TASK DESCRIPTION: Pick out every line in the rows below that contains the word "should" and copy each of those lines.

DATA SUPPLIED:
* * * * *

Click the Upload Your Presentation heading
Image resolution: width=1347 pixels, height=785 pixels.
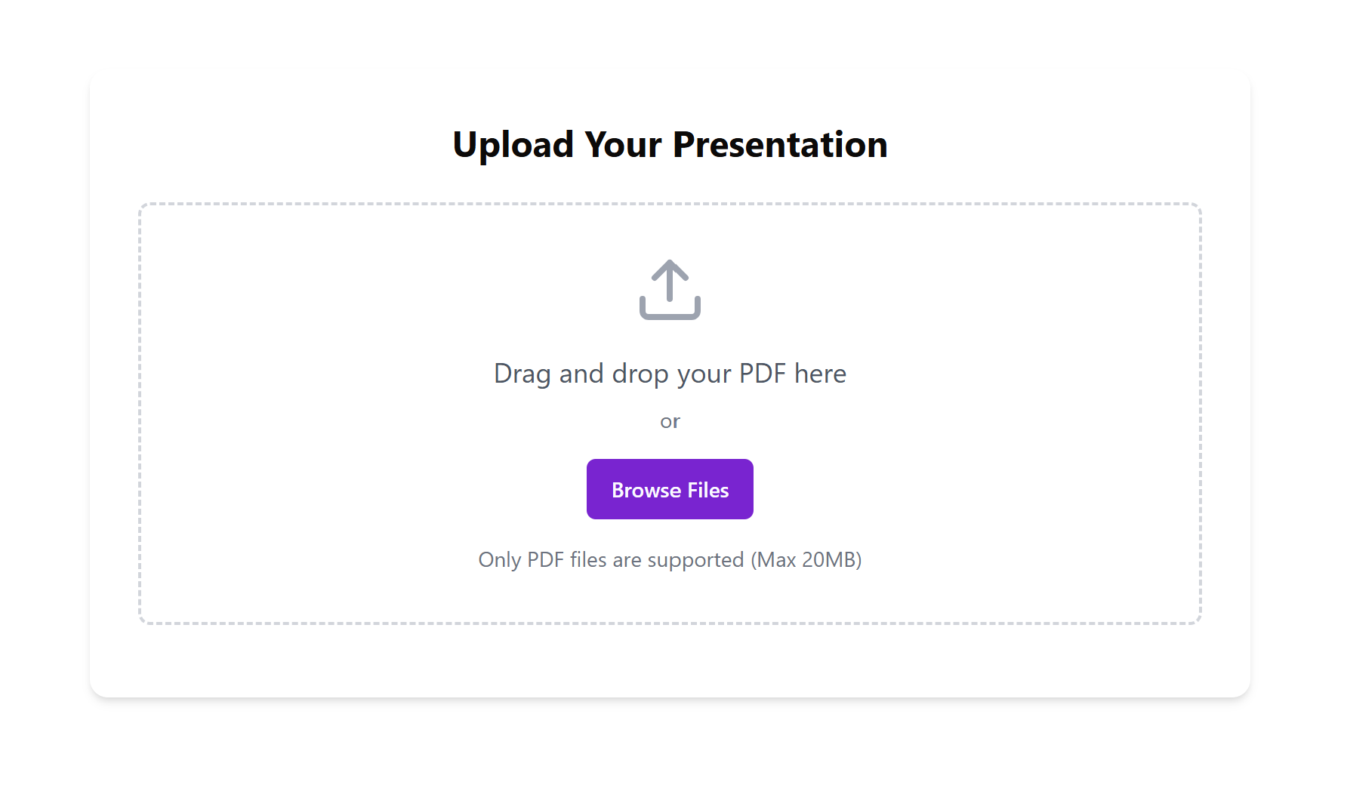tap(670, 144)
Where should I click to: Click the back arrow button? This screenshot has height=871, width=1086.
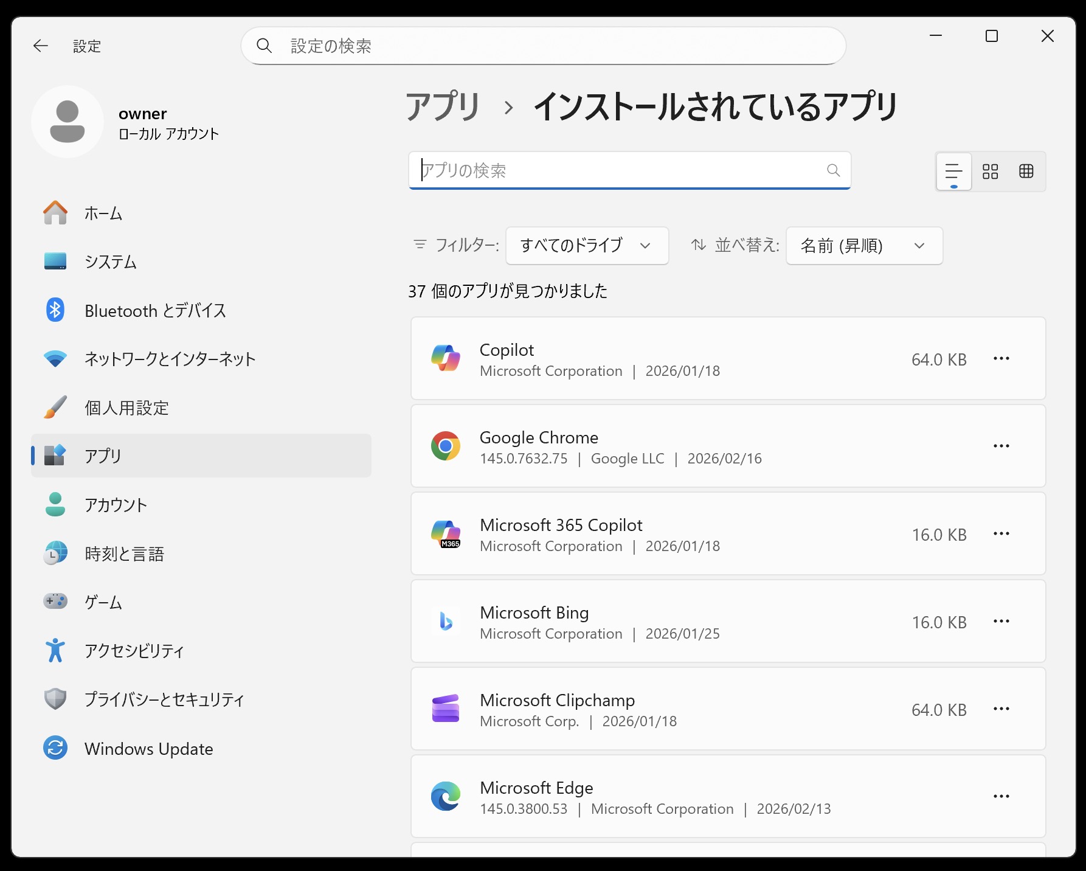[40, 46]
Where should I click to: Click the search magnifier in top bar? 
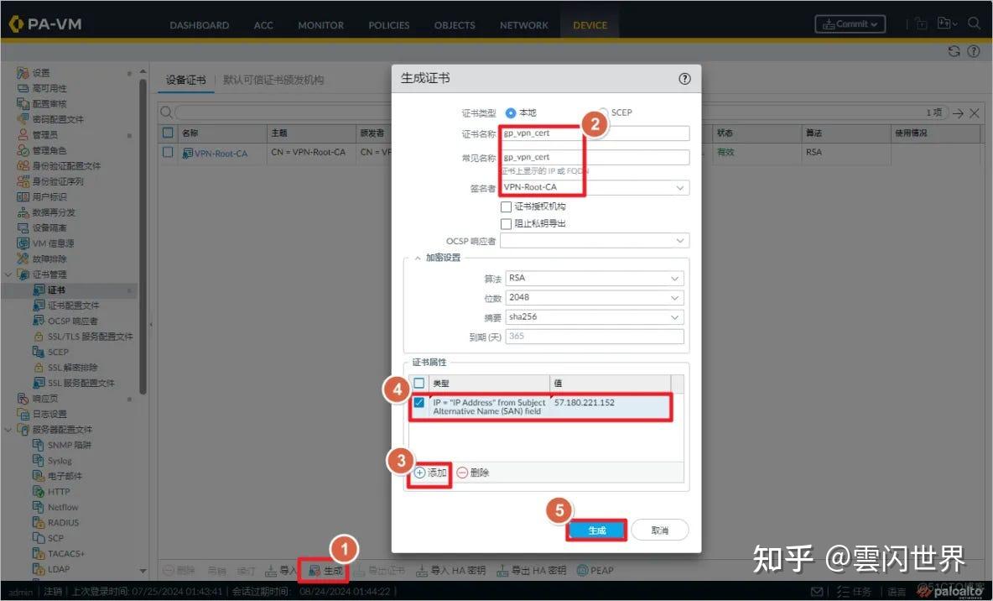973,24
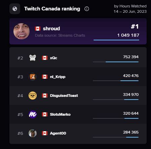Click the SlotsMarko streamer name
Screen dimensions: 151x149
(60, 114)
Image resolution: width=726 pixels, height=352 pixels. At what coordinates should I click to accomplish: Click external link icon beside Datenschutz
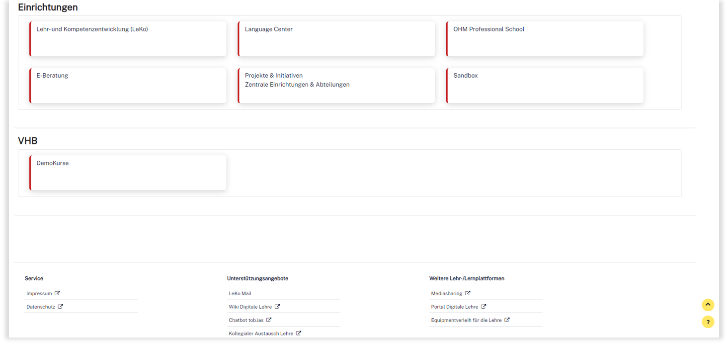point(61,307)
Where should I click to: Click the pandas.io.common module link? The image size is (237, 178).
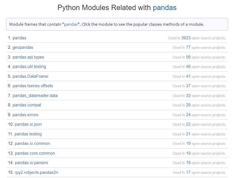32,143
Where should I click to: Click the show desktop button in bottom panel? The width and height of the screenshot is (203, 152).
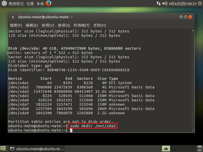[3, 149]
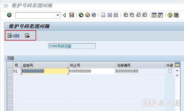The height and width of the screenshot is (111, 184).
Task: Select row 01 using its row selector button
Action: 10,71
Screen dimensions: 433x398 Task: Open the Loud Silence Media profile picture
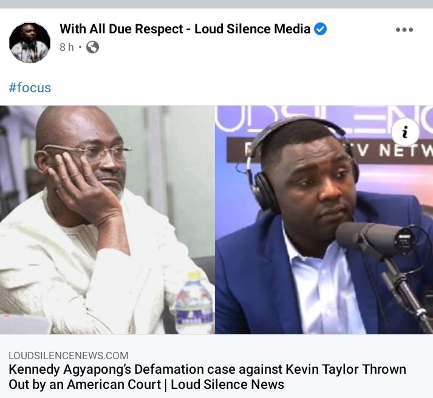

* * * * *

TASK RESULT:
Where should I click to: Click the back arrow button? This screenshot has height=871, width=1086.
Where should I click to: Click the search magnifier in top bar? 
Image resolution: width=726 pixels, height=352 pixels. At what coordinates should I click to accomplish: Click external link icon beside Datenschutz
Where should I click to: Click the pandas.io.common module link? The image size is (237, 178).
Where should I click to: Click the show desktop button in bottom panel? The width and height of the screenshot is (203, 152).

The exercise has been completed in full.